In this spirit, a milky gold larva writhed in a band of sunlight next to my bench. I noticed how it stopped crawling on its six crowded legs, turned over, and strained into an arc. In the warmth of the sun, it was either gripped by death or transformation. I watched, hoping to see a slimy something split through the thin coat, that alien moment in insect life which defies our understanding of identity and mortality. But my baby boy was starting to grunt and writhe, snapping me out of my abstract meditations.
Rather than leaving the larva a delicate mystery, which would have made for a pleasing end to this entry, I scooped the thing up with one of those maple tree seed helicopters. I dropped the startled creature, along with a few bits of gravel, into a plastic cupholder on the handle of the stroller. Wondering if I had upset the balance of nature, I strode on, keeping an eye on the specimen. Due to lack of sunlight or the shock of the transfer, the larva curled up fully, locked its legs around its tail, and froze indefinetely. Poking it with a stick did nothing.
I scooped it back out into another patch of gravel in hopes that it would stop playing dead. But it maintained a posture of death, and I left before I could be completely sure that I killed it.
I’m honestly not too worried.

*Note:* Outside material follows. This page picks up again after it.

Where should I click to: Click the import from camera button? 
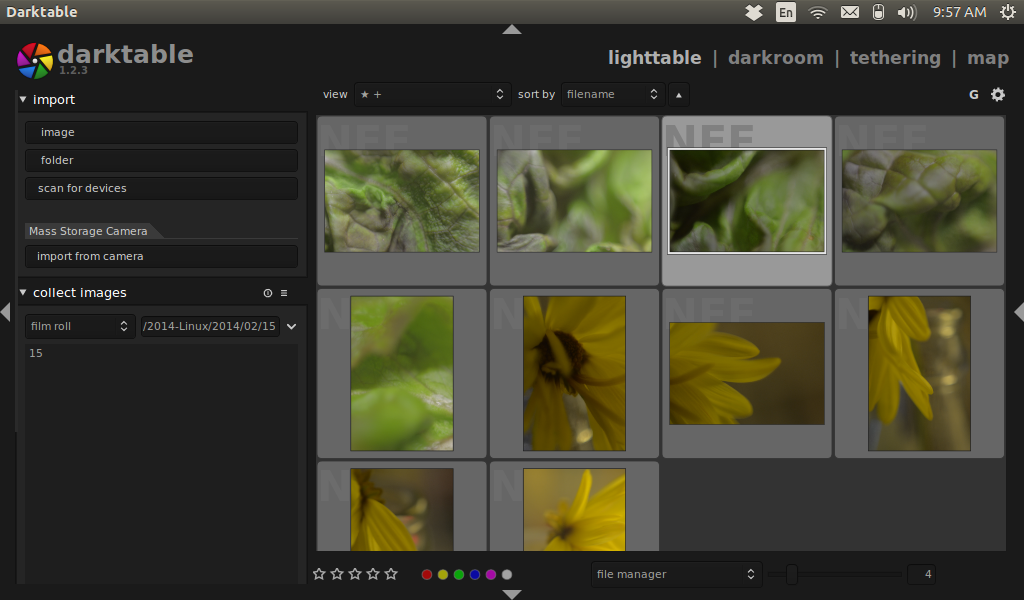161,257
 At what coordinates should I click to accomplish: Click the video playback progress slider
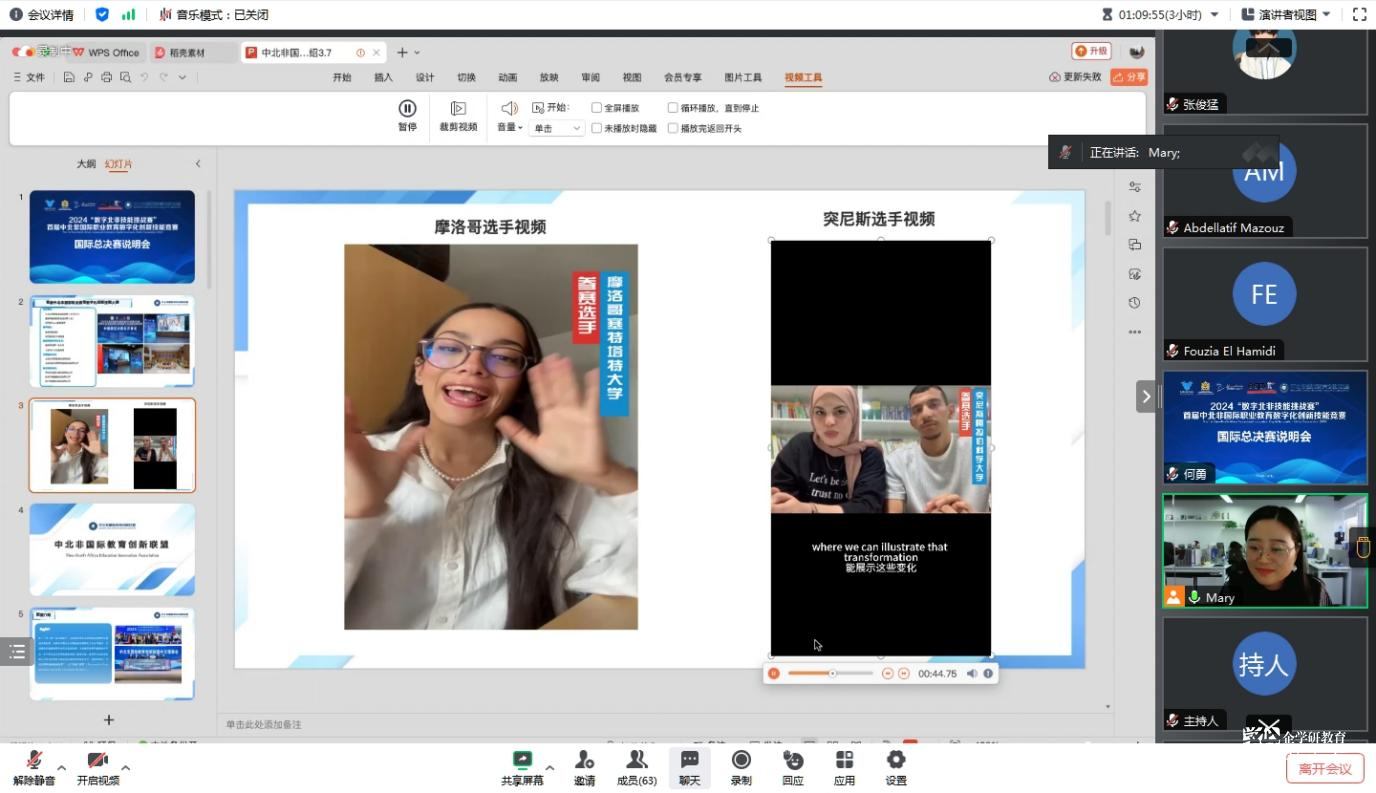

This little bug was only a representative of millions, I’m sure. And if it didn’t live, it fed a worthy bird. Though I fumbled and mishandled this mystery, I was unable to ruin the poetry of it. It reminded me that even when I lack grace and connection with life, even when I squander the opportunities for transcendence around me, wonders never cease. No matter how plastic and disconnected we become, the overwhelming majority of the universe continues its noble, strange magic. I worship God today for His unblemished standard.